Please update your custom CSS to this:

div#esg-grid-42-2 .esg-overflowtrick {border-radius: 15px;}

Hi Thai

Thanks so much for your reply.

Yes, that is absolutely perfect. I had tried so many different things. I had even put the whole thing inside a div and tried to style that.

How does one successfully find exactly which text to target? I can see .esg-overflowtrick there and had tried pretty much everything above that line, all of which appeared to be the code to use. I tried .esg-container-fullscreen-forcer, .esg-grid, .esg-layout-even and .esg-container. I even tried .eg-essential-preview-wrapper.

Just two quick questions on it, if I may. The first one is, why did it need to have div in front of it when the grid shortcode is not wrapped in a div?

Last one is just what I asked above • how does one successfully target which level of code to target; does that just come from experience, or is it trial and error? I ask as I literally spent some 3 or 4 hours on this and had tried pretty much every line of code I could find; obviously except the one you supplied.

I read some of the W3 stuff, but that really did not help a great deal.

Thanks so much for helping, though

Hi there,

You will have to click and start with the inner elements and going up per parent element. Then the element that covers all items is your target (since your objective is not per item/image but as a whole). Hence, it depends on your objective and there is no specific procedure for getting selectors but trial and error.
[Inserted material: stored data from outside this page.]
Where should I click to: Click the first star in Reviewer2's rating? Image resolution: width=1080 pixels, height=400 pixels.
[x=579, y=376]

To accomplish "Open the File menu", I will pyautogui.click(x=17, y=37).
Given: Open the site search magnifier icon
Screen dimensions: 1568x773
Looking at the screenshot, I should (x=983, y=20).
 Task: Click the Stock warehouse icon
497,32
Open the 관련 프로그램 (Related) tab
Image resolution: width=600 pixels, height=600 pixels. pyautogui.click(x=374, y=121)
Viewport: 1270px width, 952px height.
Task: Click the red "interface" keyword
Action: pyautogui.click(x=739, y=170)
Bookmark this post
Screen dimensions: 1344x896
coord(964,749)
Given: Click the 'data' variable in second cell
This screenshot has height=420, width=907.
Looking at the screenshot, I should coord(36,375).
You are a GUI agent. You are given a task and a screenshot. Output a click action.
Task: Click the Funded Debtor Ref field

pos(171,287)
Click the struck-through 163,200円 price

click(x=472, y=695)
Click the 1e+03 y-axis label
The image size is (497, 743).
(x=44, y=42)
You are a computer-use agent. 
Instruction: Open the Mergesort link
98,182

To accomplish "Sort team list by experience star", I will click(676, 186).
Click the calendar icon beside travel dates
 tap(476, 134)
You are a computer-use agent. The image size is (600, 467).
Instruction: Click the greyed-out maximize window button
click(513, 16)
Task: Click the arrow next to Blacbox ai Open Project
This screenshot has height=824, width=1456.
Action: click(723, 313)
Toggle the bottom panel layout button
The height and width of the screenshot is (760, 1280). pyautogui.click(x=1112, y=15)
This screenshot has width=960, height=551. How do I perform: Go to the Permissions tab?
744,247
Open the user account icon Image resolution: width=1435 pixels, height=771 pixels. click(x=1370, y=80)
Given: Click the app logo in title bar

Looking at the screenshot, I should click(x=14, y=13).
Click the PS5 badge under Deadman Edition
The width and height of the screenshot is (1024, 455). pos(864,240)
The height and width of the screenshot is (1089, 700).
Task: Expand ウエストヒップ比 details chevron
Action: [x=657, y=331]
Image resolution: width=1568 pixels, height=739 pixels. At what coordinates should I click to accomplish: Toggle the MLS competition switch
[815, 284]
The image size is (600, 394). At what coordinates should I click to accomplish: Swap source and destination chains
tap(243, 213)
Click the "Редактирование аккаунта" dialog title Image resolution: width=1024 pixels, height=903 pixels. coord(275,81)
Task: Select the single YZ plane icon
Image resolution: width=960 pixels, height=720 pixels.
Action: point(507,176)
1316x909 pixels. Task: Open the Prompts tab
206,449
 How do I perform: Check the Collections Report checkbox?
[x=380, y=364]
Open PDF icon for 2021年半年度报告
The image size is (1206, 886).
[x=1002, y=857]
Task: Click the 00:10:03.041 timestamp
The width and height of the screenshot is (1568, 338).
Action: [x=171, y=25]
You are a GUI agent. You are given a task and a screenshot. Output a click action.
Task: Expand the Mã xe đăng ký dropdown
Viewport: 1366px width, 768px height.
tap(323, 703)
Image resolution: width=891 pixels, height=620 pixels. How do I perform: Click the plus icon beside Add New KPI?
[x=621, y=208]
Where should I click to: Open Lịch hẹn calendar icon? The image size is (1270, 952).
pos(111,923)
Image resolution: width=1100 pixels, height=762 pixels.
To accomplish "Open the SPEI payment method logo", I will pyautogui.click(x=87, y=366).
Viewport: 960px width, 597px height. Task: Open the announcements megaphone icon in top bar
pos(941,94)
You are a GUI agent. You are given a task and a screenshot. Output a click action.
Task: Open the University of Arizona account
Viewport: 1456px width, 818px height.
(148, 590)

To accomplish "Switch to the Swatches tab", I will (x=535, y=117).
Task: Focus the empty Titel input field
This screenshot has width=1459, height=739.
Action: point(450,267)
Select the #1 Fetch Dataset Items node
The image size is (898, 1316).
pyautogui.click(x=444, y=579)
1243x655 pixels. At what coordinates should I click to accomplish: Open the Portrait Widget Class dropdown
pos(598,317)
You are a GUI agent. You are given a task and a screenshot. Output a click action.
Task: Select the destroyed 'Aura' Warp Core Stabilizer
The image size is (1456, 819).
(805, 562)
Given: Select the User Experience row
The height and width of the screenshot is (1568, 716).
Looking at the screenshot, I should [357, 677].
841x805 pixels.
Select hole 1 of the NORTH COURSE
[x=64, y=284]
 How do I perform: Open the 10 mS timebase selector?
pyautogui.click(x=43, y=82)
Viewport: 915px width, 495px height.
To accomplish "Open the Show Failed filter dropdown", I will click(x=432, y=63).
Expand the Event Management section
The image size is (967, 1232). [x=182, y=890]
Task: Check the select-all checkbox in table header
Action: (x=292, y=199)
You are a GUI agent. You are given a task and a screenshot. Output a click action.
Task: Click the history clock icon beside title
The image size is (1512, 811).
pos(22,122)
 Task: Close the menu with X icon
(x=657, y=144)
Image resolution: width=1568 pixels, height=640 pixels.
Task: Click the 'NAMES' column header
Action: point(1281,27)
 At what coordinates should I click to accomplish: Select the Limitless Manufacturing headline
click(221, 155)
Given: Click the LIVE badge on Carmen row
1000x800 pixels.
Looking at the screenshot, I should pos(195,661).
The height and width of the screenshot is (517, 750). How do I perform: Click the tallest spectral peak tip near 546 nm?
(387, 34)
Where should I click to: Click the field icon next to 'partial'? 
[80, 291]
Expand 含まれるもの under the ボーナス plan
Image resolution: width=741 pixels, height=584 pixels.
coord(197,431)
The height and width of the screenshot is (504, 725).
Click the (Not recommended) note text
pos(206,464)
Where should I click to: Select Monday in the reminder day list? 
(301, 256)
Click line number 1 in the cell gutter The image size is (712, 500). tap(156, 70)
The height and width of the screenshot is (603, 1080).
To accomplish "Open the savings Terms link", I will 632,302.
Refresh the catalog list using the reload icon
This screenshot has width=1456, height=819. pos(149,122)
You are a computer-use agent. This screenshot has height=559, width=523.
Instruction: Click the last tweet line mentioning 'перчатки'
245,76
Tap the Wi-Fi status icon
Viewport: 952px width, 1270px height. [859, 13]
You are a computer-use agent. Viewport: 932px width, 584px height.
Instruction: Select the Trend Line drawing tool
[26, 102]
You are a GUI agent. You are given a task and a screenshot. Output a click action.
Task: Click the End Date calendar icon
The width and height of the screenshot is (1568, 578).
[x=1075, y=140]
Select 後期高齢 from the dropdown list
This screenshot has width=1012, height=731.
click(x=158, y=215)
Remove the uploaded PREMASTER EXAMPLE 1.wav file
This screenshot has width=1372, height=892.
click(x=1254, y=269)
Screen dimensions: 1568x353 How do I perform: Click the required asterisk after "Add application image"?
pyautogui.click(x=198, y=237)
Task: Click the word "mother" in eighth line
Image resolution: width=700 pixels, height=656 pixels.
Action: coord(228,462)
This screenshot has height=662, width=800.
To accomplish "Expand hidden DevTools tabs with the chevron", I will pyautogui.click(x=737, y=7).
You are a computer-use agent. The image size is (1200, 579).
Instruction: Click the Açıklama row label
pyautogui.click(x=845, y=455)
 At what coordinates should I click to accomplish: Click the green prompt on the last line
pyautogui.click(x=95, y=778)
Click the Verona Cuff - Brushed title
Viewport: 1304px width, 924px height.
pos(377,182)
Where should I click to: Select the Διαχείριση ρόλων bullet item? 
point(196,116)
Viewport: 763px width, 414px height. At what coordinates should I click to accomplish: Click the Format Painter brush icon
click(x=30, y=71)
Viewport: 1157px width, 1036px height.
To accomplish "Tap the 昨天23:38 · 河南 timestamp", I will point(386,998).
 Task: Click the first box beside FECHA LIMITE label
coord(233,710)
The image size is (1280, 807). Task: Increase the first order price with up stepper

And sometimes, you will need a combination of CSS to achieve it, like clipping (overflow:hidden) and luckily that esg-overflow trick has it already, which is why it works.

What do you mean by div? If you’re referring the one in your screenshot then it’s a wrapper. It’s to contain to prevent overflowing and to make its inner elements respond to it, like a grouping.

And it’s both, experience and trial and error. It’s not just the target element that you have to worry, but other existing CSS that will make your CSS non-functional so you have to find another way or target to achieve the same thing, or simply override that existing CSS.

Thanks!

hi Rad

Thanks so much for your reply.

Yes, I know what you mean. I wasn’t being lazy on this one. I had honestly tried numerous elements to try and achieve the result, but to no avail.

As you say, it will require perhaps some more experience as well as trial and error. Perhaps I just experiment and see what results come. That way I can see exactly which elements control which

Thanks again

cheers

You’re welcome.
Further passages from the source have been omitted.